[CHAPTER XXVI.]

It was decided that Ronald Valchester should not hear of Jaquelina's strange disappearance. Already he lay at death's door, and the physicians declared that another shock of any kind would utterly destroy his frail hold on life.

As consciousness returned to him they avoided all mention of that once familiar name in the sick-room; yet they knew many a time, by the look in the beautiful, dark-gray eyes, that he was thinking of the girl he had loved so well and lost so sadly.

Sometimes they wondered why he never spoke of her. They did not know how Ronald and Lina had parted—how sorrowfully he had said to her, even as he held the small hands tightly in his own, and looked at her with a soul's despair stamped on his death white face:

"Lina, this is the last time I must hold your hands, or even look into your face while Gerald Huntington lives. You are legally his, and I have never believed in divorce. If the law were to free you, I should still hold you bound to him by a higher power than man's law. So you understand, dear, it is best we should separate wholly, never, perhaps, to look on each other's faces again. I pray God that I may die, and so pass from this life that but a little while ago was so fair and tempting in my eyes, and that is now but an empty desert. For you, my sweet, lost love, may God bless you, and give us both the strength to bear the heavy cross of sorrow!"

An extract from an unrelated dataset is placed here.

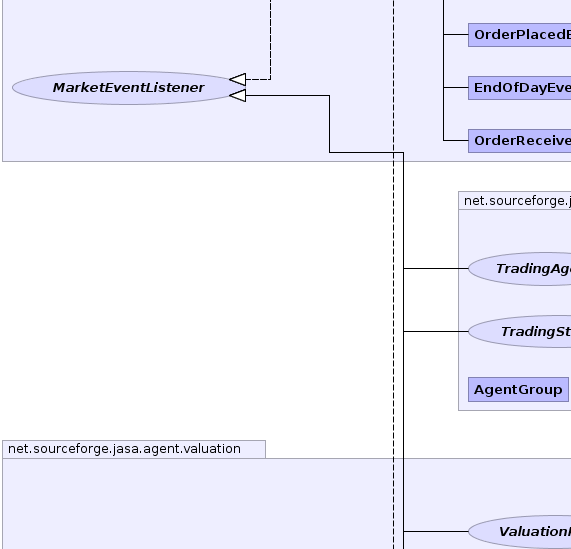The height and width of the screenshot is (549, 571).
Task: Open the OrderReceivedEvent class node
Action: click(x=519, y=141)
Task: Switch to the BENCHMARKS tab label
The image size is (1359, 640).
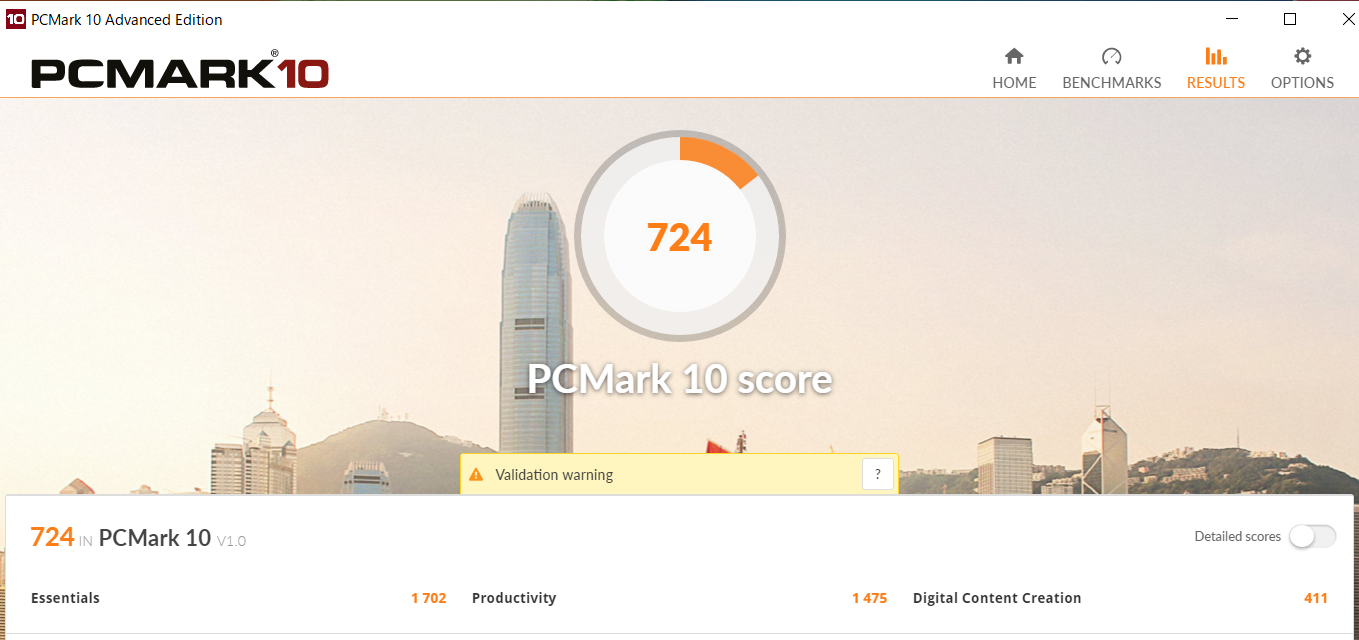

And Jaquelina, remembering Doctor Leslie's words that he must not be excited or contradicted in any way, had bowed her head, and answered meekly:

"It must be so if you will it thus, Ronald. God give us both the patience to bear it."

And with those words, and one last, lingering look at the beloved face, Jaquelina had kissed his hands, and gone away, but she had not let him see that look on her face that the others had seen—that hopeless despair and pain that it frightened Walter Earle to remember.

So they kept the story away from Ronald, even while the unspoken language of his eyes said plainer than words:

"I am longing to hear something of my poor lost love. Even to hear her name spoken aloud would be a relief, since it is ever ringing itself in my brain."